Howard was doing a one-on-one episode of Q&A with host Tony Jones when the shoe-chucker apparently took issue with his remarks about his decision to involve Australia in the Iraq war. Jones, embarrassed, had the man ejected and apologised to Howard. Howard, ever the gent, ended up comforting Jones and telling him not to worry. The crowd booed the man as he was led out – the whole thing offended their sensibilities. And it left Howard looking good.

It’s probably not news that there are some old fellas in bars who, after a few 5pm sharpeners, feel moved to give the PM a piece of their mind. But the Newcastle pub incident dominated the news for good reason.

We find such encounters interesting because we rarely see our politicians do anything unscripted. We hardly ever see them in natural situations that have not been engineered by a team of media advisers. And we almost never hear them say anything that hasn’t been focus-grouped and spun by strategists.

In such confrontations we might see the mask slip.

But of course Morrison, who has been criticised heavily for what people say is a lack of empathy, had to smile and cop it when Drury accused him of breaking promises. Morrison listened to the 73-year-old politely for several minutes and tried to refer him onto his staff.

The confrontation ended when Drury jabbed his finger at the PM and told him, “You better f—ing do something!”

Morrison was ushered away.

The same evening a Labor-voting school teacher filmed herself with the PM calling him “the worst prime minister ever”. The video was widely shared. It was nasty and pointless – and therefore perfect for social media.

Morrison has accumulated so much political baggage it’s unsurprising he encounters angry voters when he meets the unwashed in pubs and on street walks.

There’s a strong chance such negative interactions will lead some voters to side with Morrison, to feel that people should get off his back. Morrison’s campaign team tried to spin it by saying the PM won’t lock himself in a “bubble” for the campaign as his opponent Anthony Albanese will.

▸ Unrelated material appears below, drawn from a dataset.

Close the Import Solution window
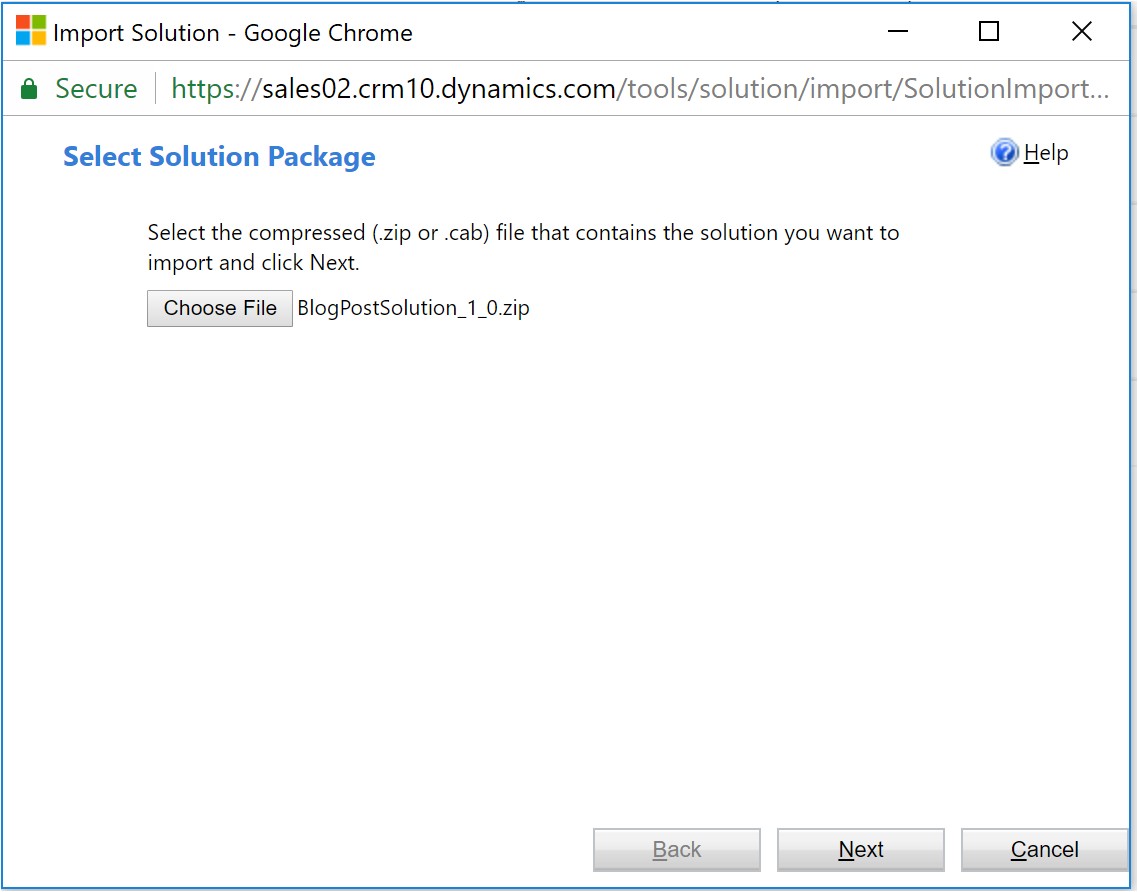This screenshot has height=892, width=1138. 1081,32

Labor is running a very tight campaign and candidates are not allowed to speak to the media without permission from HQ.

The Liberal Party would love to be able to control thusly its MPs and members (and of course it has the same formal controls on media contact, all of it supposed to be run through party HQ). But the Liberals are having significant trouble keeping their people in the tent.

In the past week, the news has been dominated by the epic battles over Morrison’s 2007 preselection, and the contemporary preselections of various NSW candidates for the upcoming election.

Michael Towke was trounced for preselection in Cook in 2007 when the Liberal HQ refused to endorse him. He wasn’t running against Morrison in the original preselection vote, but Morrison ended up seizing the opportunity and taking the prized seat.

Liberal Party figures involved in that preselection say they had very good reasons for not wanting Towke to represent the party. Last week Towke accused Morrison of using his Lebanese ethnicity against him during that fight. The problem for Morrison is that many people would be willing to believe that of him, even if it’s not true – and he vehemently denies it.

British journalist Jeremy Paxman has a theory that politicians are simply a different class of people to the rest of us. He wrote a book about it, The Political Animal. Intra-party stoushes such as the Towke matter and, on the Labor side, the nastiness following the tragic death of Kimberley Kitching, lend weight to the Paxman theory.

Ordinary people don’t usually carry bitter enmities with them for decades. Most ordinary people don’t despise their colleagues and connive to undermine them. They don’t hate the people in their team more than the people they’re supposed to be playing against. They don’t have their funerals dominated by the conflicts they fought in their professional lives, and they don’t take members of their own organisation to court, and then appeal, and then appeal again.

Politicians need to have a high tolerance for conflict, and an acceptance of confrontation, that most people would find way too stressful. This makes them an uncommon breed, and means that many decent people drop out of the game, or don’t attempt it in the first place.

Which brings us back to Ray Drury.

He described himself to the PM as an ordinary, decent person who worked hard all his life. He was supposed to be the guy who benefited from Morrison’s “If you have a go, you get a go” formulation of Australian values. And yet his frustration with the bureaucracy of government and the cant of politicians was evident.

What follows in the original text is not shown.